> _WORK TO COMPLETE_:
Exact repetition of every record is required.

______

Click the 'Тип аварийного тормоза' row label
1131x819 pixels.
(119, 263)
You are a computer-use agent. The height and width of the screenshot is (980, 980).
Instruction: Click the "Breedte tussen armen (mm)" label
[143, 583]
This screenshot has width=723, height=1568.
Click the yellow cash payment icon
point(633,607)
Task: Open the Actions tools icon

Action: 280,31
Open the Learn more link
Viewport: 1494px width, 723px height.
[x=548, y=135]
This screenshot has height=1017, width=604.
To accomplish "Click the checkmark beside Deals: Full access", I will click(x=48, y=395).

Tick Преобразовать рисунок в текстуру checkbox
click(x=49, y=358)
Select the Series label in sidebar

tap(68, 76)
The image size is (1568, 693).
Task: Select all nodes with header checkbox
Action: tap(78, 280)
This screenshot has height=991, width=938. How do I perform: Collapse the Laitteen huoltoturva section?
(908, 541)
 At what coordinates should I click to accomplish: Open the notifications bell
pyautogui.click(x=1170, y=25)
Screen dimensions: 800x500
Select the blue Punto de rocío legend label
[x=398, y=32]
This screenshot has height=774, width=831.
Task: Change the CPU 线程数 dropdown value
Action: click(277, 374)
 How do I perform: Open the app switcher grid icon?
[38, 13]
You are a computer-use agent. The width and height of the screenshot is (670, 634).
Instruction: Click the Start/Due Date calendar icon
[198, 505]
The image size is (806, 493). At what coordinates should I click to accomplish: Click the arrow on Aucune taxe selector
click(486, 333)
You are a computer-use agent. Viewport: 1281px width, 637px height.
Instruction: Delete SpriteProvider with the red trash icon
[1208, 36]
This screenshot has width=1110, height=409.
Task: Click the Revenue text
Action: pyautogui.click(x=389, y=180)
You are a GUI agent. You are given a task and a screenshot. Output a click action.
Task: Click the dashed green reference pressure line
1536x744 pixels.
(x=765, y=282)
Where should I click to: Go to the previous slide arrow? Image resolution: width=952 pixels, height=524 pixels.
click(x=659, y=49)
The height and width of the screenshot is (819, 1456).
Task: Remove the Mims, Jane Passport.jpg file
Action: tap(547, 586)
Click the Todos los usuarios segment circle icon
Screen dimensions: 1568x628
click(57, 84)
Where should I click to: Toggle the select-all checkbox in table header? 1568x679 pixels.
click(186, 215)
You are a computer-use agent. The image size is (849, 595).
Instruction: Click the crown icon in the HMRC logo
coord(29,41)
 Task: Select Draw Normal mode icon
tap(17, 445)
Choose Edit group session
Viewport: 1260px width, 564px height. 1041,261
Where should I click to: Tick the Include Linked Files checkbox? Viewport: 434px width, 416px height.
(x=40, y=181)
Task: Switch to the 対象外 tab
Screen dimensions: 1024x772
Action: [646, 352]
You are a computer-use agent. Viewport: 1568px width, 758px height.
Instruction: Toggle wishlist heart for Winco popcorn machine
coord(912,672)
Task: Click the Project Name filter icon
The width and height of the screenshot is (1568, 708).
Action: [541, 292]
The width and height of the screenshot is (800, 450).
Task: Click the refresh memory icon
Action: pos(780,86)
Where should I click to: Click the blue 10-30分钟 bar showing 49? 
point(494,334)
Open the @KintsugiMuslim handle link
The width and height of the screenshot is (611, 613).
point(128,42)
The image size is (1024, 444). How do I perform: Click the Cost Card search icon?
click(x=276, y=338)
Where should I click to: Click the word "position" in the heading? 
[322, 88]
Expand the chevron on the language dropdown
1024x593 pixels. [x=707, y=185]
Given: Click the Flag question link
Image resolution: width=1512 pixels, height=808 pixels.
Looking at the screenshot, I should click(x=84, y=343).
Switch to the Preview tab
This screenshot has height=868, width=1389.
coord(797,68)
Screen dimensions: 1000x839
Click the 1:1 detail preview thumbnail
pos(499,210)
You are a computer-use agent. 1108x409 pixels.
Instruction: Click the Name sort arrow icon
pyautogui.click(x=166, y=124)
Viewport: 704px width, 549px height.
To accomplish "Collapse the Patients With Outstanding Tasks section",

______

> _WRITTEN SOLUTION_:
Click the 'Тип аварийного тормоза' row label
1131x819 pixels.
(119, 263)
You are a computer-use agent. The height and width of the screenshot is (980, 980).
Instruction: Click the "Breedte tussen armen (mm)" label
[143, 583]
This screenshot has width=723, height=1568.
Click the yellow cash payment icon
point(633,607)
Task: Open the Actions tools icon

Action: 280,31
Open the Learn more link
Viewport: 1494px width, 723px height.
[x=548, y=135]
This screenshot has height=1017, width=604.
To accomplish "Click the checkmark beside Deals: Full access", I will click(x=48, y=395).

Tick Преобразовать рисунок в текстуру checkbox
click(x=49, y=358)
Select the Series label in sidebar

tap(68, 76)
The image size is (1568, 693).
Task: Select all nodes with header checkbox
Action: tap(78, 280)
This screenshot has height=991, width=938. How do I perform: Collapse the Laitteen huoltoturva section?
(908, 541)
 At what coordinates should I click to accomplish: Open the notifications bell
pyautogui.click(x=1170, y=25)
Screen dimensions: 800x500
Select the blue Punto de rocío legend label
[x=398, y=32]
This screenshot has height=774, width=831.
Task: Change the CPU 线程数 dropdown value
Action: click(277, 374)
 How do I perform: Open the app switcher grid icon?
[38, 13]
You are a computer-use agent. The width and height of the screenshot is (670, 634).
Instruction: Click the Start/Due Date calendar icon
[198, 505]
The image size is (806, 493). At what coordinates should I click to accomplish: Click the arrow on Aucune taxe selector
click(486, 333)
You are a computer-use agent. Viewport: 1281px width, 637px height.
Instruction: Delete SpriteProvider with the red trash icon
[1208, 36]
This screenshot has width=1110, height=409.
Task: Click the Revenue text
Action: pyautogui.click(x=389, y=180)
You are a GUI agent. You are given a task and a screenshot. Output a click action.
Task: Click the dashed green reference pressure line
1536x744 pixels.
(x=765, y=282)
Where should I click to: Go to the previous slide arrow? Image resolution: width=952 pixels, height=524 pixels.
click(x=659, y=49)
The height and width of the screenshot is (819, 1456).
Task: Remove the Mims, Jane Passport.jpg file
Action: tap(547, 586)
Click the Todos los usuarios segment circle icon
Screen dimensions: 1568x628
click(57, 84)
Where should I click to: Toggle the select-all checkbox in table header? 1568x679 pixels.
click(186, 215)
You are a computer-use agent. The image size is (849, 595).
Instruction: Click the crown icon in the HMRC logo
coord(29,41)
 Task: Select Draw Normal mode icon
tap(17, 445)
Choose Edit group session
Viewport: 1260px width, 564px height. 1041,261
Where should I click to: Tick the Include Linked Files checkbox? Viewport: 434px width, 416px height.
(x=40, y=181)
Task: Switch to the 対象外 tab
Screen dimensions: 1024x772
Action: [646, 352]
You are a computer-use agent. Viewport: 1568px width, 758px height.
Instruction: Toggle wishlist heart for Winco popcorn machine
coord(912,672)
Task: Click the Project Name filter icon
The width and height of the screenshot is (1568, 708).
Action: [541, 292]
The width and height of the screenshot is (800, 450).
Task: Click the refresh memory icon
Action: pos(780,86)
Where should I click to: Click the blue 10-30分钟 bar showing 49? 
point(494,334)
Open the @KintsugiMuslim handle link
The width and height of the screenshot is (611, 613).
point(128,42)
The image size is (1024, 444). How do I perform: Click the Cost Card search icon?
click(x=276, y=338)
Where should I click to: Click the word "position" in the heading? 
[322, 88]
Expand the chevron on the language dropdown
1024x593 pixels. [x=707, y=185]
Given: Click the Flag question link
Image resolution: width=1512 pixels, height=808 pixels.
Looking at the screenshot, I should click(x=84, y=343).
Switch to the Preview tab
This screenshot has height=868, width=1389.
coord(797,68)
Screen dimensions: 1000x839
Click the 1:1 detail preview thumbnail
pos(499,210)
You are a computer-use agent. 1108x409 pixels.
Instruction: Click the Name sort arrow icon
pyautogui.click(x=166, y=124)
Viewport: 704px width, 549px height.
To accomplish "Collapse the Patients With Outstanding Tasks section",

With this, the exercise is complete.